Ditto Debbie, The Christmas Story is so fun, and that house is like an historic site now I heard

Ruth in Jersey  I love a happy ending


----------



## Denise1952 (Nov 19, 2017)

I know this guy is nuts, but there are parts of this movie that bust me up, so I have to watch it every years as well  Bob Newhart, and James Caan just about steal the show too


----------



## hearlady (Nov 20, 2017)

I don't think I've ever watched most Christmas movies all the way through. I'm always in and out, busy, cooking, etc.
My goal this year is to SIT DOWN and watch at least one movie beginning to end. I've seen all the parts at one time or another.
I take that back! I watched Polar Express and loved it! That was in a theatre so I couldn't move.


----------



## Denise1952 (Nov 20, 2017)

hearlady said:


> I don't think I've ever watched most Christmas movies all the way through. I'm always in and out, busy, cooking, etc.
> My goal this year is to SIT DOWN and watch at least one movie beginning to end. I've seen all the parts at one time or another.
> I take that back! I watched Polar Express and loved it! That was in a theatre so I couldn't move.



Hope you get the chance hearlady


----------



## MarkinPhx (Nov 20, 2017)

Technically not a movie but I have watched it every year since it's release.


----------



## oldman (Nov 20, 2017)

"Holiday Inn" No, not the hotel, just a movie with Bing and Fred.


----------



## Denise1952 (Nov 20, 2017)

MarkinPhx said:


> Technically not a movie but I have watched it every year since it's release.
> 
> View attachment 44894



I LOVE these movies, thanks for the reminder Mark!


----------



## Denise1952 (Nov 20, 2017)

oldman said:


> "Holiday Inn" No, not the hotel, just a movie with Bing and Fred.
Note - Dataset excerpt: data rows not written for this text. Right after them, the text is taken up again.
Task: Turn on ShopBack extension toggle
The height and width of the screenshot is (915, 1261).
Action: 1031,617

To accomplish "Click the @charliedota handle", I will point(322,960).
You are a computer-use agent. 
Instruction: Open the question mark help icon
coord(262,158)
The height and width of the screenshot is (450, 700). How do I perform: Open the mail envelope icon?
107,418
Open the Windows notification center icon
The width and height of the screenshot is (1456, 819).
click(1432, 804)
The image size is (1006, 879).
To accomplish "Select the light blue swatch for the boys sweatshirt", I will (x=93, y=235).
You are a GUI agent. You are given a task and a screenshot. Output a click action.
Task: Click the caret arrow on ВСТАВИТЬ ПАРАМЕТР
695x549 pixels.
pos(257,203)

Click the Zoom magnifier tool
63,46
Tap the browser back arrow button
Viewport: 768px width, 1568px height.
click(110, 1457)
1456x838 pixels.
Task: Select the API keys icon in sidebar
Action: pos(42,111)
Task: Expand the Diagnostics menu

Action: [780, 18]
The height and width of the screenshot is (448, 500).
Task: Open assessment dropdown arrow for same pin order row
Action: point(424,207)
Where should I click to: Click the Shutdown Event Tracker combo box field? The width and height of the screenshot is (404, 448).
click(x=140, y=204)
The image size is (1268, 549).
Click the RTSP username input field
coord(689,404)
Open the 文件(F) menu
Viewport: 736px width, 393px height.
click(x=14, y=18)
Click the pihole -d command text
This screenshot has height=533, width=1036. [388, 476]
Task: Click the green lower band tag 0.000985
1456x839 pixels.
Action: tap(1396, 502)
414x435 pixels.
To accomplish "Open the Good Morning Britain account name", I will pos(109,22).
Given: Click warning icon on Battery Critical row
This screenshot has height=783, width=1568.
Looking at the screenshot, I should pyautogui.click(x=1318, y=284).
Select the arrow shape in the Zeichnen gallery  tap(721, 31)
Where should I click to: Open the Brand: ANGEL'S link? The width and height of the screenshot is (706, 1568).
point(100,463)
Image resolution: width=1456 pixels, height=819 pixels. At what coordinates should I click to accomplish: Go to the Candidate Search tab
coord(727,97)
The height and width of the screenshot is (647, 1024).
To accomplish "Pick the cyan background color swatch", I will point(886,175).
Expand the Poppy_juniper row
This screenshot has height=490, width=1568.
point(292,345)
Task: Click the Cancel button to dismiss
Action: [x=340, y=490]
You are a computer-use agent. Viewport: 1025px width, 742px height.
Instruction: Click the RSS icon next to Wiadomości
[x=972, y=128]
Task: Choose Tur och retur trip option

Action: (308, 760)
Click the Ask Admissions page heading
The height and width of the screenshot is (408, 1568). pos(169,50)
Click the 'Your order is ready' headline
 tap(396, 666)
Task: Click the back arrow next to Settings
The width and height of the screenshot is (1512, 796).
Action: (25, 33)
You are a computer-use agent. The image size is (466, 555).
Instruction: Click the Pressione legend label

That is also one of my faves!! And that reminds me now, of Christmas in Connecticut


----------



## oldman (Nov 20, 2017)

Denise1952 said:


> That is also one of my faves!! And that reminds me now, of Christmas in Connecticut



I also enjoy "Christmas In Connecticut." 

And "The Bells of St. Mary's."


----------



## NancyNGA (Nov 20, 2017)

oldman said:


> I also enjoy "Christmas In Connecticut."


Yes! (Denise and oldman)  That's one I like.


----------



## Denise1952 (Nov 20, 2017)

No laughing but I still watch this almost every year, LOL!  Old Burl Ives could really tell a story


----------



## MarkinPhx (Nov 20, 2017)

Denise1952 said:


> No laughing but I still watch this almost every year, LOL!  Old Burl Ives could really tell a story



Not laughing at all. I watch it when it's on also !


----------



## Denise1952 (Nov 20, 2017)

Very cool Mark I think my fave part is the "abominable" (speeling??)

I just remembered this one too.  I thought Michael Caine was great in this one, and of course, The Muppets


----------



## Meanderer (Nov 27, 2017)

An American Christmas Carol, starring the Fonz, has always be a favorite of ours.


----------



## Marie5656 (Nov 27, 2017)

*I definitely go with any version of A Christmas Carol I can find.  And yes, right down to Mr. Magoo's Christmas Carol, which I am watching now off Amazon Prime.  LOL.  I prefer the older versions of the story, though my favorite more recent Scrooge is Patrick Stewart.  And I will sometimes watch Scrooged with Bill Murray.

Another one I like is Holiday Affair, with Robert Mitchum and Janet Leigh.  That one may be harder to find this year, as we cut the cable.  But I will look for it.






*


----------



## oldman (Dec 21, 2017)

I was bored to tears while sitting in my hotel room when I was just recently on a quick trip to Florida and just happened to tune into a movie on Lifetime, which is mainly noted for showing chick flicks, but this one really got my attention and I sincerely recommend everyone to give it a look see, if you have the opportunity. The name of the movie is *"Wishin' and Hopin'"*. It's funny, yet also teaches some of life's most useful lessons. If anyone went to Catholic school or even if you didn't, I am sure that you will recognize some of the old style desks, large letters above the blackboard and other things we used in elementary school back in the 50's and 60's.


----------